Industry takes cautious approach to AI
Insurers are proceeding slowly and carefully with artificial intelligence adoption, according to Moody’s.
This caution contrasts with faster adoption in other financial services markets, the analyst says after surveying 600 risk and compliance professionals worldwide.
Moody’s found the financial services sector is using AI for:
- Fraud detection, monitoring transactions and identifying risk, so teams can detect anomalies, flag suspicious activity and strengthen fraud prevention.
- Screening and “know your customer”, for due diligence and faster and more accurate assessments.
- Automation of manual tasks.
Although respondents are enthusiastic about AI’s potential, most say it has had a moderate impact on their operations.

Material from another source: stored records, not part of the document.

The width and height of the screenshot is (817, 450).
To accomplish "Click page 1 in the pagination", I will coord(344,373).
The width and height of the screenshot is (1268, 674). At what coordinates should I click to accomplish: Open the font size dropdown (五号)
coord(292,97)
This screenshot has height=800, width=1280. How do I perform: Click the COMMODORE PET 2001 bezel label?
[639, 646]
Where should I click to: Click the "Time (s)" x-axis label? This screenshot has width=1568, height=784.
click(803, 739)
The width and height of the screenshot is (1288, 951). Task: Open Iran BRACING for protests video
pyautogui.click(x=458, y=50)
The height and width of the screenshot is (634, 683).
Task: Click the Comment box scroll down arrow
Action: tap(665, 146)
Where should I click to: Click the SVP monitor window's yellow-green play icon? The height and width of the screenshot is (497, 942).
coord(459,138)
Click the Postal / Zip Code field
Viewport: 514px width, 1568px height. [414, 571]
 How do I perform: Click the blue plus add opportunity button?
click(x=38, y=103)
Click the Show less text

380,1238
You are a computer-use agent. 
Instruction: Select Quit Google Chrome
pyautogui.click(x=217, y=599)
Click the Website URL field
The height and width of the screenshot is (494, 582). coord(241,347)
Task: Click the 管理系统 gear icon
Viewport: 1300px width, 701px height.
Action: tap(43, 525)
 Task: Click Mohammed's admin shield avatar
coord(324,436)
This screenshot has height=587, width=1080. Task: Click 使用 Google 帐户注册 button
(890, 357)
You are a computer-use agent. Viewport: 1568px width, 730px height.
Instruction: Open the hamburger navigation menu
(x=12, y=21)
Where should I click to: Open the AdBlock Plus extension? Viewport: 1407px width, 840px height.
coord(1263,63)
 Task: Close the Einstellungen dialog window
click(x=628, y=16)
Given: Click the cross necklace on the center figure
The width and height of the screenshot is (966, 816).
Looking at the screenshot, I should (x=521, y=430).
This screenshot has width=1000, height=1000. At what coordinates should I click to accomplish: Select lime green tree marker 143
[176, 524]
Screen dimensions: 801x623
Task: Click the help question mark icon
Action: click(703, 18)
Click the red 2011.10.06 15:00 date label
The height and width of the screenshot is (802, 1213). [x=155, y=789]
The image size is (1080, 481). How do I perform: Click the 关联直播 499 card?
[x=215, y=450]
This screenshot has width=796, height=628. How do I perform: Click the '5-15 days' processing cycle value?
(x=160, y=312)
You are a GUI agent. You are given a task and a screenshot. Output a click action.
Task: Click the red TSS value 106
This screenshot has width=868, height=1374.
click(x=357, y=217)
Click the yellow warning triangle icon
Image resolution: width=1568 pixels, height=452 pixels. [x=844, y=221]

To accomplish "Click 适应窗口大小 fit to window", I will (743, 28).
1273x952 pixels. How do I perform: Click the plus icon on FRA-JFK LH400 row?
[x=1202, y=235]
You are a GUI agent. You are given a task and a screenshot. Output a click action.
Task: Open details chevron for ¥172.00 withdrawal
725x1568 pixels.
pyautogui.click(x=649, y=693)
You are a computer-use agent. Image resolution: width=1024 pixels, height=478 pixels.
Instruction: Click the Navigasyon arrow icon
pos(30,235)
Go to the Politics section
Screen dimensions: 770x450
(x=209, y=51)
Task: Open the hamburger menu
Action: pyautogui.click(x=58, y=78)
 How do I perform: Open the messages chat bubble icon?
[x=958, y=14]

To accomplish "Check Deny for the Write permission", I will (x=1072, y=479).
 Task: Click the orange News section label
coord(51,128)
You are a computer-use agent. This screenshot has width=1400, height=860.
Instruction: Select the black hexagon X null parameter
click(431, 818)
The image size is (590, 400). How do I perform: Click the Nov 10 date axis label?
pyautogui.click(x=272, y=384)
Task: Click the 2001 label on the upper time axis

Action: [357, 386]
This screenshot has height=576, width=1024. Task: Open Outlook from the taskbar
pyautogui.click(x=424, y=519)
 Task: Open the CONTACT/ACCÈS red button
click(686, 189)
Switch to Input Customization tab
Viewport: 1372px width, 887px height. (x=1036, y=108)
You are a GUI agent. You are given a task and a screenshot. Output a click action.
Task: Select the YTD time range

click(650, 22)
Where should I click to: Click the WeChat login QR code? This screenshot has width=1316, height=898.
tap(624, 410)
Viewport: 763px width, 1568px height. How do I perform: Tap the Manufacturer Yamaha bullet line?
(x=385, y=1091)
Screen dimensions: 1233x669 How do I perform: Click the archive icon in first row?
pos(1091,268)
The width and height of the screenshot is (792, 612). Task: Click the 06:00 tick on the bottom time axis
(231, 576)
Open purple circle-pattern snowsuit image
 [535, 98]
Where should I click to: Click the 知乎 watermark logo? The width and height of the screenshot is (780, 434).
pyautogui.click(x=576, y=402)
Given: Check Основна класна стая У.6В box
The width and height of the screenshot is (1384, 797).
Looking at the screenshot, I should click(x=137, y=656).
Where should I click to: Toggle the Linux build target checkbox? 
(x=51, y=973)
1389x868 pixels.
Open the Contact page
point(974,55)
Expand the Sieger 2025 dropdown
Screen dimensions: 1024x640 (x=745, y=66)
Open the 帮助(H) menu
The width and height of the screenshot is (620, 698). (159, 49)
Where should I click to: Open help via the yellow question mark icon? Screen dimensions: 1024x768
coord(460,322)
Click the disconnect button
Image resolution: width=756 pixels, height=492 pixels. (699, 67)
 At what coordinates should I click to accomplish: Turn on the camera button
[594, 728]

Related article: Insurers too slow on artificial intelligence, KPMG says |
“Most respondents believe human oversight is essential and are implementing safeguards like training, governance frameworks and internal software tools to mitigate risks,” Moody’s says in a report.
Managers are concerned about poor data being used for AI, and Moody’s says this may explain why uptake of large language models to process large data sets is higher than for other forms of AI.
Compliance officers are concerned about data privacy and mistakes, and fear teams will become over-reliant on AI, losing critical human judgment and expertise.
Companies also worry about lack of internal expertise in AI, regulatory uncertainty and compliance risk, and difficulty integrating new technologies with legacy systems.